Alex had Cerebral Palsy a condition that resulted from trauma at birth. Even though Alex was what some would call a "Special Needs" child, his family tried to make sure he lead a normal lifestyle. Alex attended school at the Nina Harris Student Educational Center. Alex and his family celebrated his life, there were trips to Sea World and Busch Gardens, family vacations to Daytona Beach. There were trips to see the Tampa Bay Devil Rays, as well as other sporting events. Camping at the KOA, attending various fairs and festivals. There weren't too many places Alex didn't get to go and enjoy with his family. Alex was limited in what he was able to do, but the one thing he did well was SMILE. He had one of those smiles that could just light you up and make you feel good no matter your mood. Alex was loved by all who had the pleasure of meeting him. Alex passed away on the morning of December 31, 2009 the last day of the year of the last year of the decade.

Heaven’s Special Child

A meeting was held quite far from earth.
"It’s time again for another birth,"
Said the Angels to the Lord above,
"This special child will need much love.
His progress may seem very slow,
And he’ll require extra care
From the folks he meets way down there.
He may not run or laugh or play
His thoughts may seem quite far away,
In many ways he won’t adapt,
And he’ll be known as handicapped.
So let’s be careful where he’s sent
We want his life to be content.
Please, Lord, find the parents who
Will do a special job for you.
They will not realize right away
The leading role they’re asked to play, But with this child sent from
above Comes stronger faith and richer love.
And soon they’ll know the privilege given In caring for this gift from
Heaven, Their precious charge, so meek and mild Is Heaven’s very
special child!"
– Author Unknown
 
I'm sorry for your loss.A Innocent child passing is devastating my prayers go out to you and your whole family I'm sorry.
Mike
 
My prayers to you and your family homecloned [-o<
Alex past away on my mothers bith day R.I.P Mom.
To Amanda my prayers to be strong and know Alex put many smiles on some folks faces with his great spirit here on earth and is know in gods hands :angel5:
I am glad you will be close buy for Amanda homecloned, even by phone you can help here through this.
Prayers to heal all the broken hart's [-o<
 
http://www.youtube.com/watch?v=r4CzFBbHPAY&feature=related

Noel, the video I posted is a memorial to a young woman, but I posted it for the song. "Home Free" by Wayne Watson. Sarah and I had this played at Katie's funeral and the title is etched on her tombstone. Even now as I listen to it and I can't control my emotions. Not just for Katie, but for Alex. Our children are our most precious gift and the burden of outliving our babies is a tough one to bear.
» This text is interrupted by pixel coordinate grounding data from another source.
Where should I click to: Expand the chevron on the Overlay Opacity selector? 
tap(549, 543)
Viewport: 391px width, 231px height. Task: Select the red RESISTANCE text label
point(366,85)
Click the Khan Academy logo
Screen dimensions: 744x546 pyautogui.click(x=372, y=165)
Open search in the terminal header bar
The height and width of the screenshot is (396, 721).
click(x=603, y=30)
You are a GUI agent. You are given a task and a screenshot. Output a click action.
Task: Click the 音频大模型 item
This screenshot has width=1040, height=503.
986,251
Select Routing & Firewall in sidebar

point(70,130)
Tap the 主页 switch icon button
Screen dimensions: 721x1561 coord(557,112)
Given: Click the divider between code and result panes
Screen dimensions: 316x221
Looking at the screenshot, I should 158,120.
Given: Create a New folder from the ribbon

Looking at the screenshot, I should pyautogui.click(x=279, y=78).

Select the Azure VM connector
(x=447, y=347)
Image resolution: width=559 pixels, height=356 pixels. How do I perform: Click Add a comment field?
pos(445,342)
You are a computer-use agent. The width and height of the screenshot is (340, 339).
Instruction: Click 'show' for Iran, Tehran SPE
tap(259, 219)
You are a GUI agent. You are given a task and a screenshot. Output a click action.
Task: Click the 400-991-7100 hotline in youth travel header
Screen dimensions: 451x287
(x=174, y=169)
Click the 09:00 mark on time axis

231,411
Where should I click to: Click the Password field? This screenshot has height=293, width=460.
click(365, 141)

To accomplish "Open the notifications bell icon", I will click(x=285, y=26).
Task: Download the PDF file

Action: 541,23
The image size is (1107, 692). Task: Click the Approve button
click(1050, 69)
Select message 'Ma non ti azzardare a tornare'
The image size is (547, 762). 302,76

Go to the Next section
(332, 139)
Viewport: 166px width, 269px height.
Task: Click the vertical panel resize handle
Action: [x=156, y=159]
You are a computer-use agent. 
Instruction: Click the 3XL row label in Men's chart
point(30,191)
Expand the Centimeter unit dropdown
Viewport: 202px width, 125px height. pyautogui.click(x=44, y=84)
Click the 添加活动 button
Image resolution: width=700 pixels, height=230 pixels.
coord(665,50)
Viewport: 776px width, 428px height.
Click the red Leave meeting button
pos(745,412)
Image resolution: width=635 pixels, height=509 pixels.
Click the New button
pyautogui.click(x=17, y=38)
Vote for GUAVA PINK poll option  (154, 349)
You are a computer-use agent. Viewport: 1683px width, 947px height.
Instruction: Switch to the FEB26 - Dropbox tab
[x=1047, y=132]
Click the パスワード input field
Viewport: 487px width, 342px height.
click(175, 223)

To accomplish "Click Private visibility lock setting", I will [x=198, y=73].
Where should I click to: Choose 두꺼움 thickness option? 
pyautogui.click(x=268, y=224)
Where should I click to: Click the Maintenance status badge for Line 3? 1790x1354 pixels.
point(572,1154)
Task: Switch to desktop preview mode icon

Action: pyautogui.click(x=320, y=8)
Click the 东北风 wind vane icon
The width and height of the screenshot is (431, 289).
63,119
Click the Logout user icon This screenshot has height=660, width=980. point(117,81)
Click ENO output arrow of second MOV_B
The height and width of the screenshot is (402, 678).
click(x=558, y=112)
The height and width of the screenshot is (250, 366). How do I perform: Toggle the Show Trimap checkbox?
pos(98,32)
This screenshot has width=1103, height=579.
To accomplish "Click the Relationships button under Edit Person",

This song says so much, "out in the corridors we pray for life, a mother for her baby, a husband for his wife. Oh, the good die young, it's sad, but true, and while we pray for one more heartbeat our real comfort is in You."

Heavenly Father, we pray to You, knowing that our children are our most precious gift. You said You knew us before we were knit in our mothers' wombs, so you knew the love and joy that Alex would bring to those who knew him. Wrap him in Your arms father, so that we may know he's being loved by Love stronger than all love, feeling Joy stronger than all joy. Comfort us, Father; death is never an easy thing to bear, and the death of a child, so full of promise, so full hope is even harder. Alex may have been describe as special needs, Father, but usually the people around children like Alex find the special need in themselves, of the love and joy and dedication a child like Alex brings into our lives. Alex brought that love to two young people who will live on without him, but know the love You gave them, through him, forever more.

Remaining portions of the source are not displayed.